Provided passage
The "why?" of some things is just too much for me to understand.
Today is a day that is forever etched in my memory.
Twelve years later, I still don't understand.
And why things like this happen.
It weighs heavy on my heart on an already dark day.
Today I am sad for both of these tragic losses.
15 comments:
Hugs to you..........
Life brings us things that we have no idea why we have received them. Today is a reminder of one specific and horrific day. It affected you beyond anything I can understand. It reminds me to appreciate what we have today and not to lose sight of that tomorrow.
Keep smilin!
"Why" is such a difficult question sometimes. I think we all grapple with it at least once in our lives, if not much more often. I know we did for a long time after 9/11, which impacted our family directly.
I'm so sorry for your loss... and sorry for the Chapman's loss.
Hugs to you.
I read your back-post earlier today, and thoughts of your fallen comrade has been in the back of my mind all day.
I don't know... I'm grappling here to try to find words to say how sorry I am for the loss of your friend and colleague, for your grief, for the loss of little Maria, for the grief of her family. Words are inadequate.
So so tragic. No words, just hugs.
Oh, I'm totally crying now(and I'm at work!). A sad day indeed(for both reasons). I'm sorry for your loss.
just terrible heart breaking news. I can't stop thinking about it.
Oh Krista I totally remember that post- and in light of what happened to Maria (and then to my friend Chantele, and a woman here, and a patient this week) I keep thinking something is OFF- all this tragic news everywhere, you know? I'm so sorry you are feeling the weight of it too.
Chat soon girl.
Devastating.
I'm heartbroken every time I think of the Chapman Family.
Wow, I hadn't read that post before... very tragic! I'm so saddened too for the SCC family. I hope his son can recover (as well as the entire family) from this tragedy. My heart goes out to them.
Hugs to you!
There are no words to express how heavy my heart is for your fallen hero!! I am so sorry that the pain is still just as real 12 years later. My heart aches for the Chapman family. WHY??? We may never know!!!
Why. I think about that alot. Maybe we're not meant to know? Maybe knowing would be worse than not knowing?
So so sad.
Sometimes it doesn't matter how much time goes by, it still hurts. Hope you're doing better...
Both incidences are incredibly awful.

Entries shown
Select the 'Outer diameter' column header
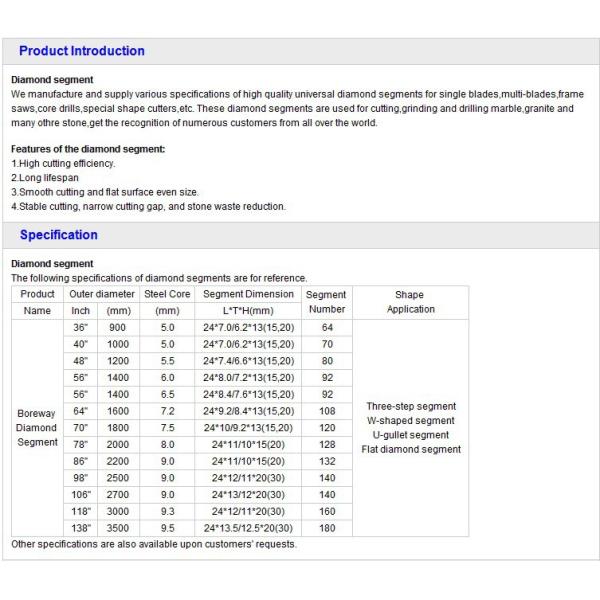 point(101,295)
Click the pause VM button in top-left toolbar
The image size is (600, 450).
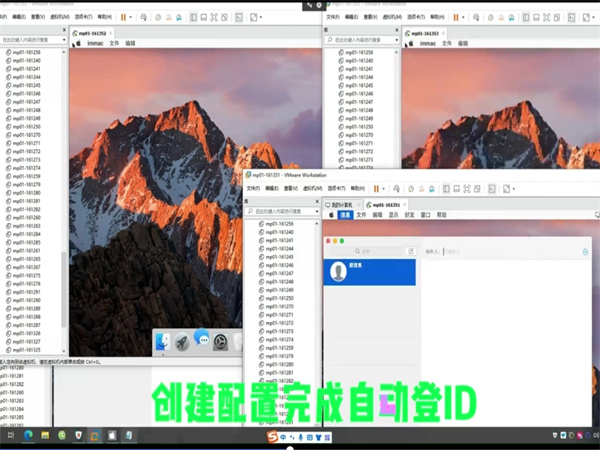123,17
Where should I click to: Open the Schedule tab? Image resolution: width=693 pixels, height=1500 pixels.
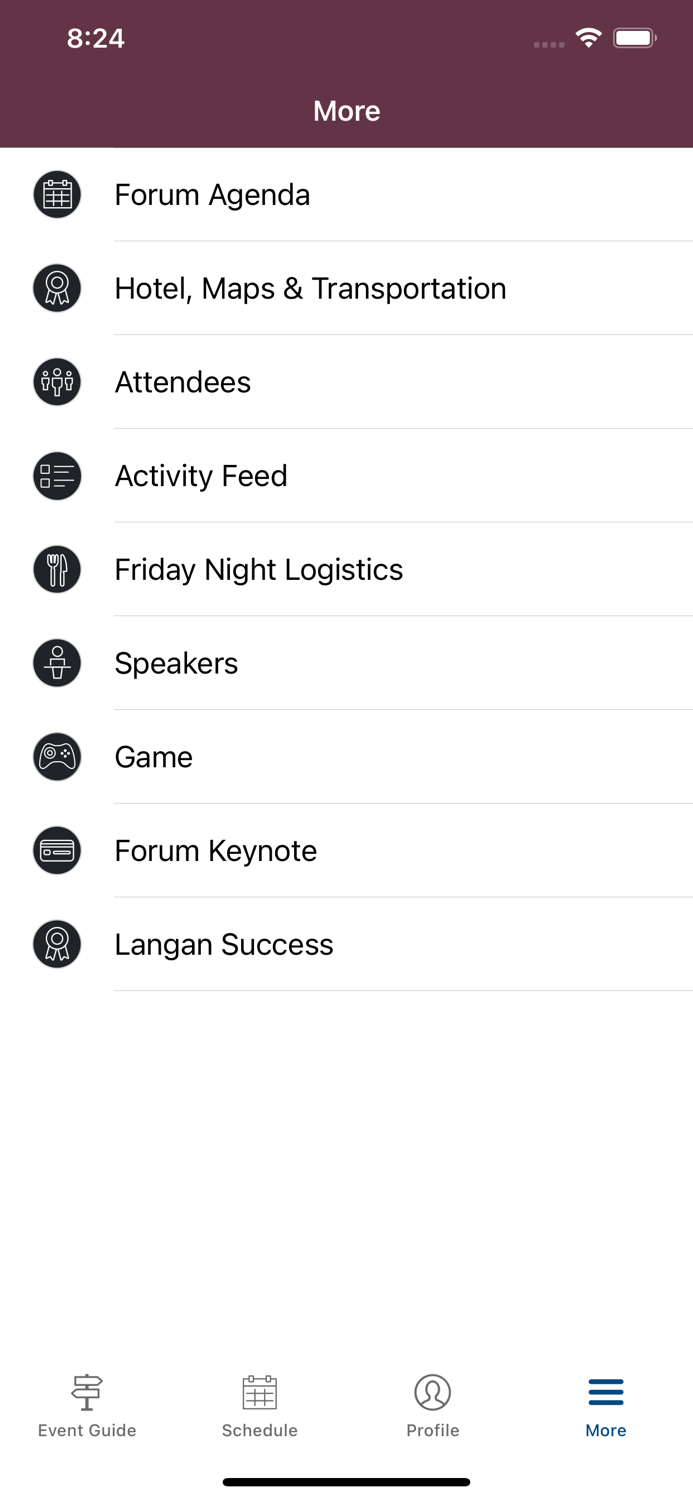[260, 1405]
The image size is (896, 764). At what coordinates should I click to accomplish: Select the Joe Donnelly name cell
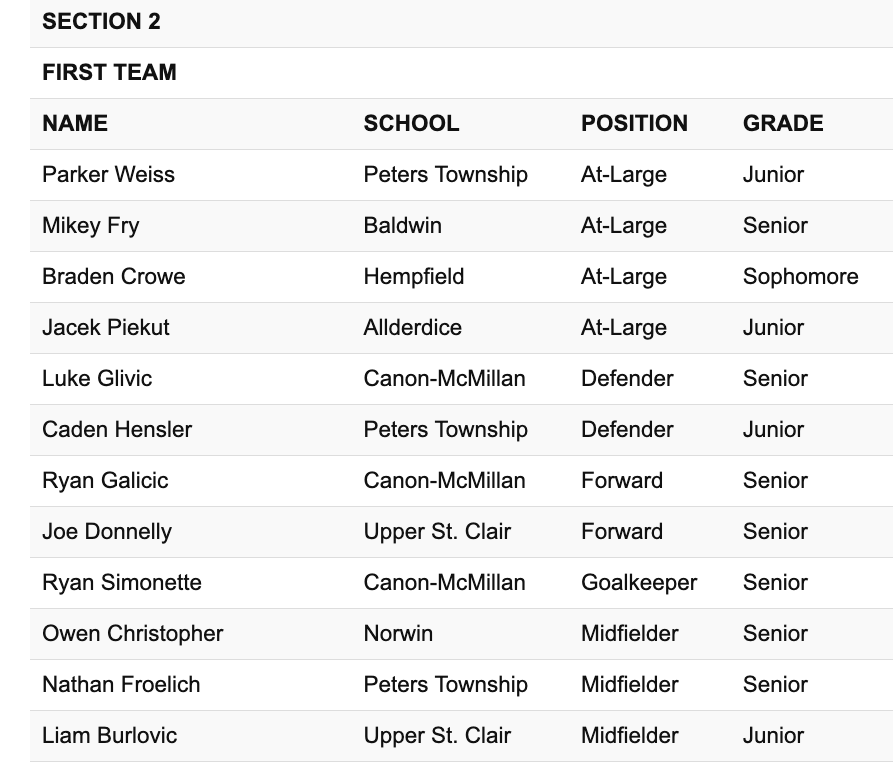click(106, 531)

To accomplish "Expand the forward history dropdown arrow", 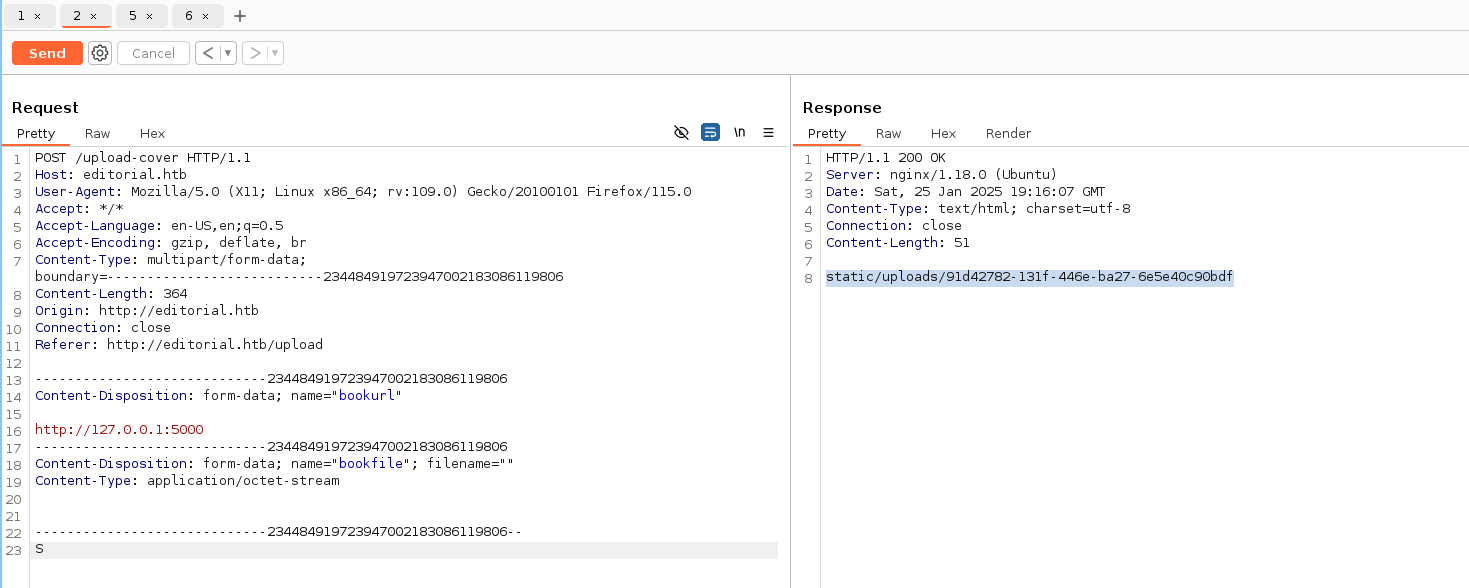I will click(275, 53).
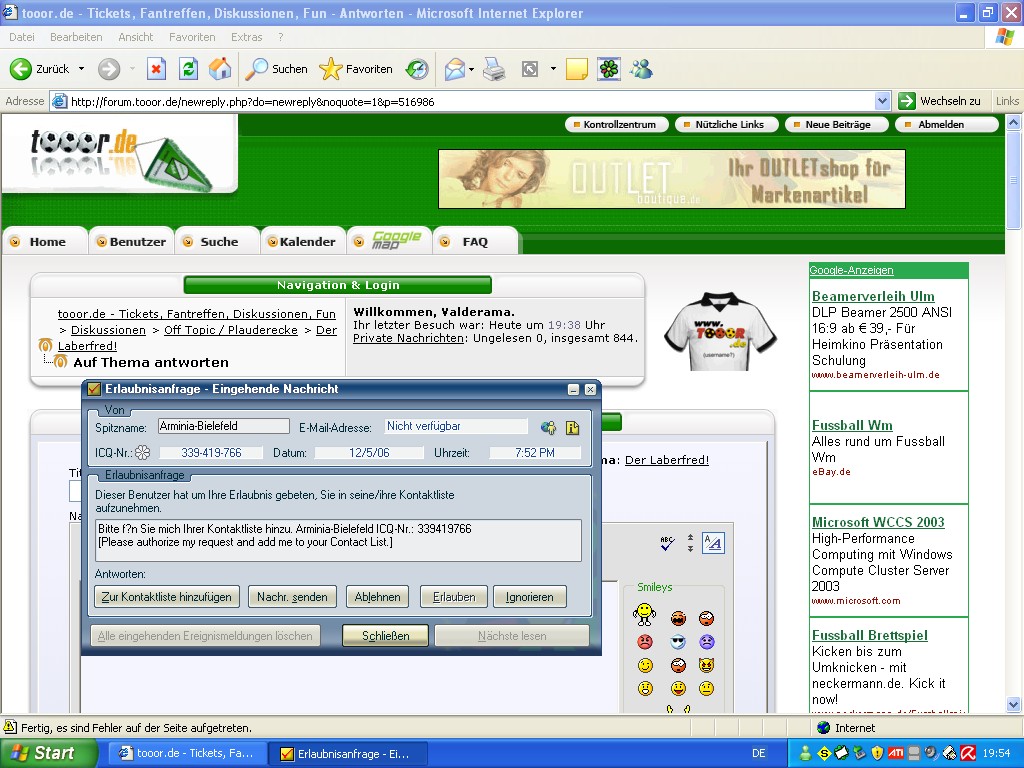This screenshot has height=768, width=1024.
Task: Click the spell check ABC icon
Action: (667, 543)
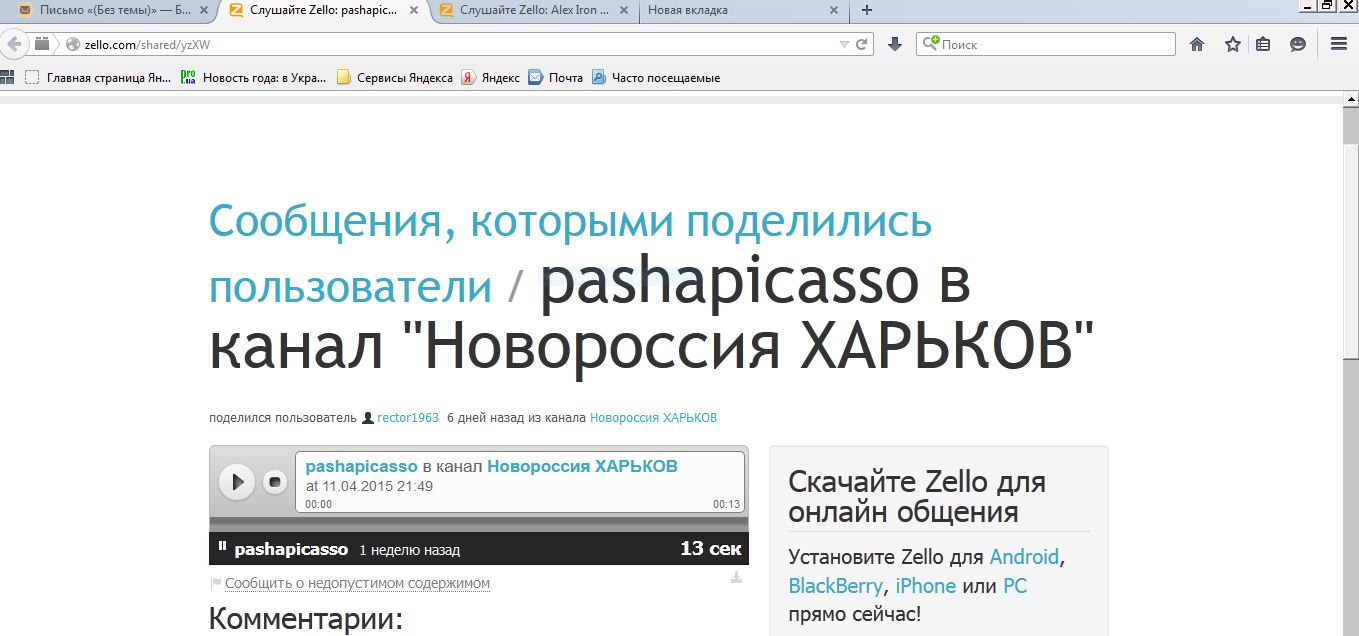Click the download icon below the player

(x=736, y=578)
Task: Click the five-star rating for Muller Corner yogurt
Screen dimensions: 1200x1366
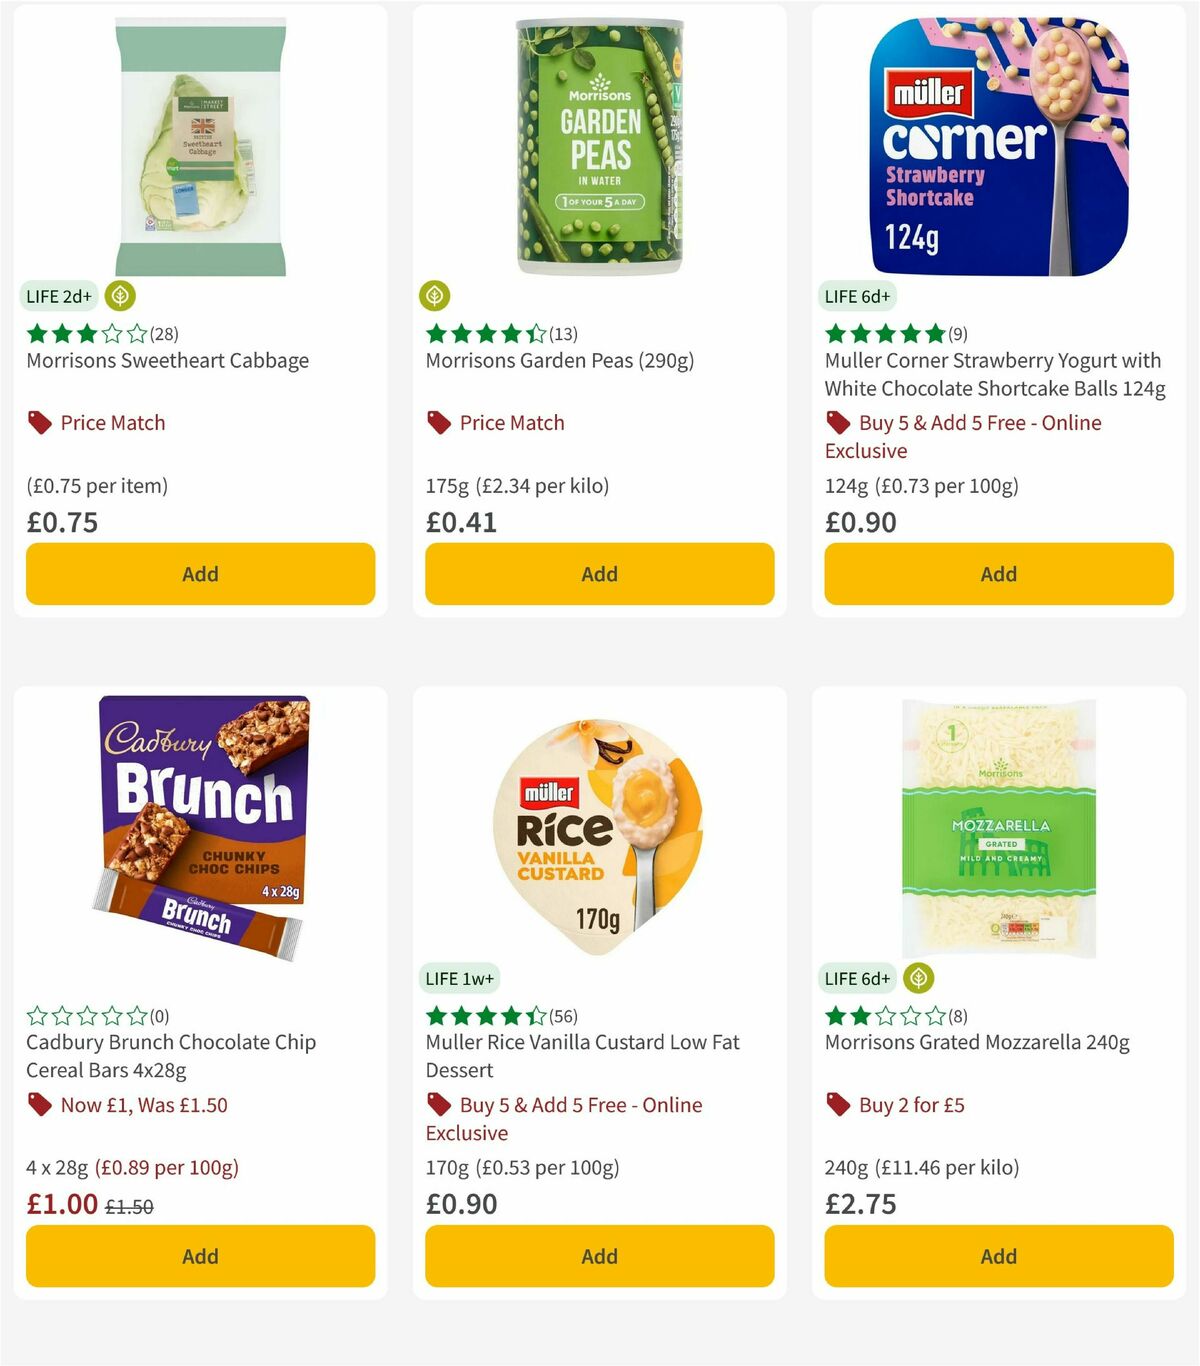Action: point(883,333)
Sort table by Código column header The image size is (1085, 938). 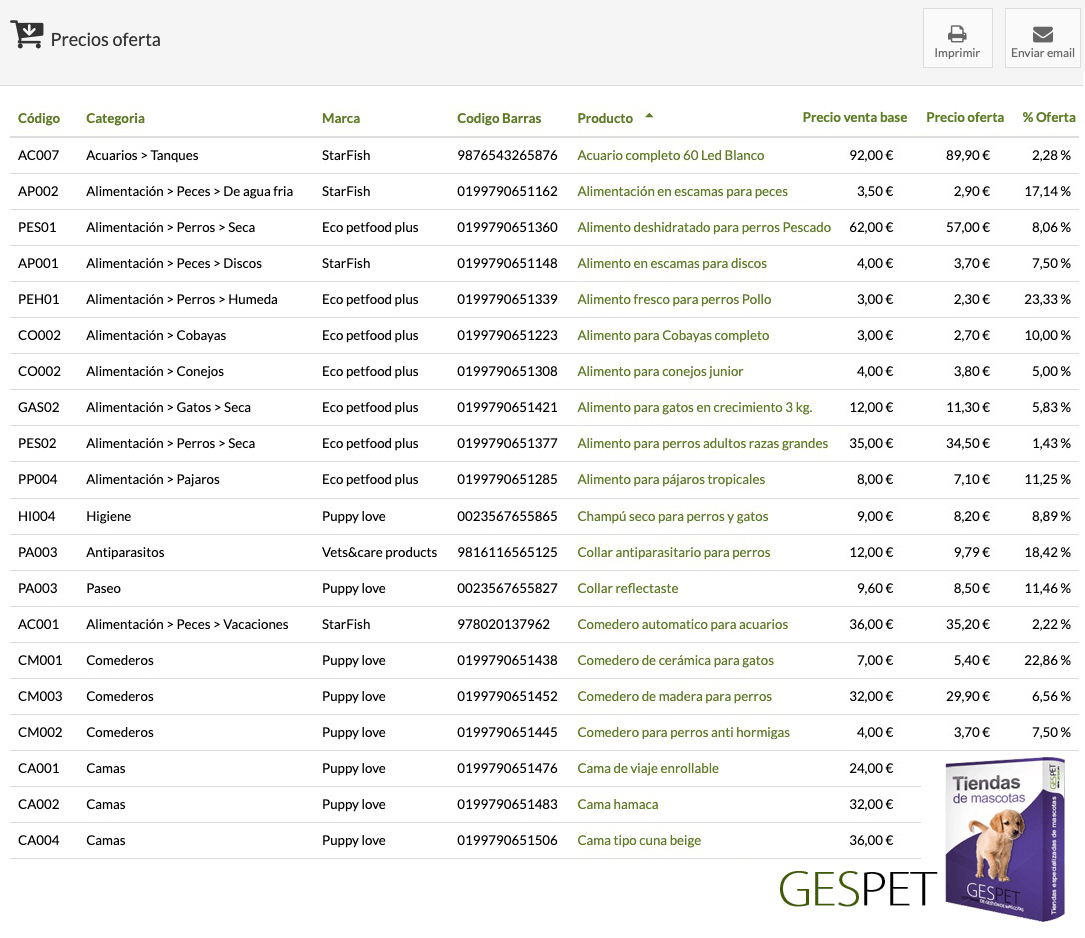[x=39, y=118]
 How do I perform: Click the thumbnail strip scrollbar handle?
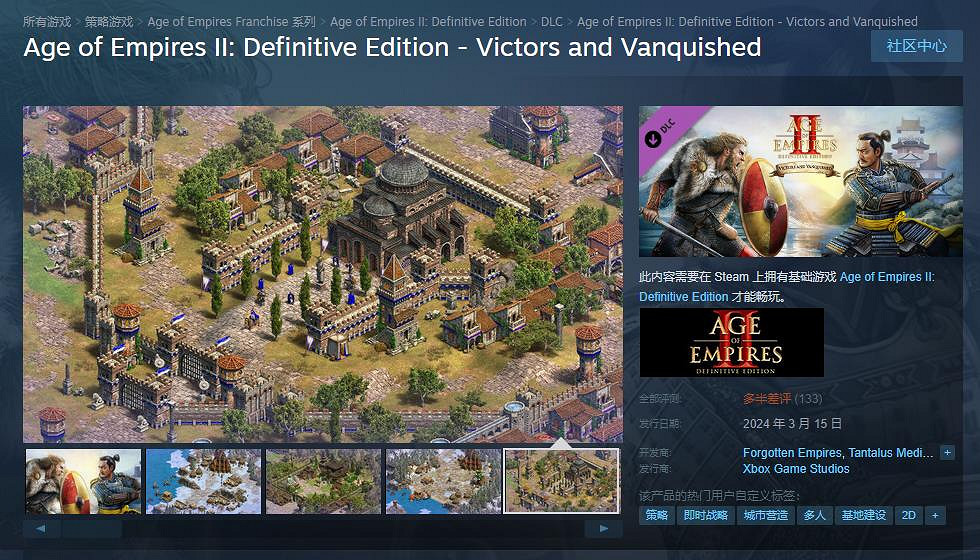(x=91, y=529)
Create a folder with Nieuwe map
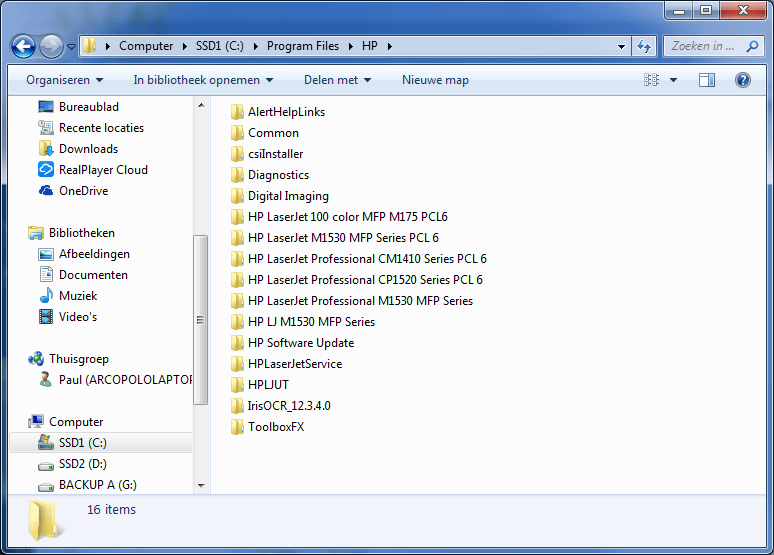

Tasks to carry out
A: Please reproduce the part of the post from "I don't know..." up to and including "I'm sorry for your loss.".
B: In the post, one commenter says their family grappled with the question "why" for a long time after 9/11. What reason does that comment give for this?

Responses for each task
A:
I don't know... I'm grappling here to try to find words to say how sorry I am for the loss of your friend and colleague, for your grief, for the loss of little Maria, for the grief of her family. Words are inadequate.
So so tragic. No words, just hugs.
Oh, I'm totally crying now(and I'm at work!). A sad day indeed(for both reasons). I'm sorry for your loss.

B: The commenter says 9/11 impacted their family directly.